Saved data entries:
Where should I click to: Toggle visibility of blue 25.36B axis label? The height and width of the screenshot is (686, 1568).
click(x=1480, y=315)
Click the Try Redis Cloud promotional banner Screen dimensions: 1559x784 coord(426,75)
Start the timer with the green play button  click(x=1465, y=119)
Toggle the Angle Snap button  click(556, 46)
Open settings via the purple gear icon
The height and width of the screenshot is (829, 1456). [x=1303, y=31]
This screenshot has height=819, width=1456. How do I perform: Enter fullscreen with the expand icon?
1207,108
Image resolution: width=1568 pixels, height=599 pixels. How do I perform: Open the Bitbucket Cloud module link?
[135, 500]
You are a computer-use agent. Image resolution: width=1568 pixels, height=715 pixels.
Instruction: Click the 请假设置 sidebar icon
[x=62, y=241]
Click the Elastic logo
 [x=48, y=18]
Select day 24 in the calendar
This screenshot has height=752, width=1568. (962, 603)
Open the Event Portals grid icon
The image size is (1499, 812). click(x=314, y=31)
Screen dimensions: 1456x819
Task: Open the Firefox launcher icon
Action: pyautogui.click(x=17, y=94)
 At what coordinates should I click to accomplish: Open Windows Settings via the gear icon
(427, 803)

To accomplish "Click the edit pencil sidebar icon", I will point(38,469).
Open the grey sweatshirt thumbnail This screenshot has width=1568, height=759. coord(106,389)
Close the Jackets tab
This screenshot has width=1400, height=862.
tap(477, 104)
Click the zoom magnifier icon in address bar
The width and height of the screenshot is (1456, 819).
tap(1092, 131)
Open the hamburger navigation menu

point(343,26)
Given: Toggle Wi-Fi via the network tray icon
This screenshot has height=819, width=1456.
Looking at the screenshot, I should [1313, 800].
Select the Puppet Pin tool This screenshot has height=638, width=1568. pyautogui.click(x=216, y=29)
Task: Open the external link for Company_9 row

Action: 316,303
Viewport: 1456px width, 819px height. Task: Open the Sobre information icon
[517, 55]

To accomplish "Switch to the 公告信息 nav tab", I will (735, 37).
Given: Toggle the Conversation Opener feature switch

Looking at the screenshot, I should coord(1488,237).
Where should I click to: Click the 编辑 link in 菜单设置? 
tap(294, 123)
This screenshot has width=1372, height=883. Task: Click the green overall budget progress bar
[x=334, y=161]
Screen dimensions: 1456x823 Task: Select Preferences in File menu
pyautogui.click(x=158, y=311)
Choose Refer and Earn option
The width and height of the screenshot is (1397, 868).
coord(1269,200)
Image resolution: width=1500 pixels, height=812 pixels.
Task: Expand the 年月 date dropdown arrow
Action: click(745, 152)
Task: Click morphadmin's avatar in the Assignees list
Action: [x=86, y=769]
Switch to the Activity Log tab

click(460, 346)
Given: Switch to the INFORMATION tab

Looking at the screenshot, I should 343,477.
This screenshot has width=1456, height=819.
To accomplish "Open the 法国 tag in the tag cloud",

## Exercise goal
Among the entries above, say how many lines hold the word "will". No other words belong in the answer.

## Output below
2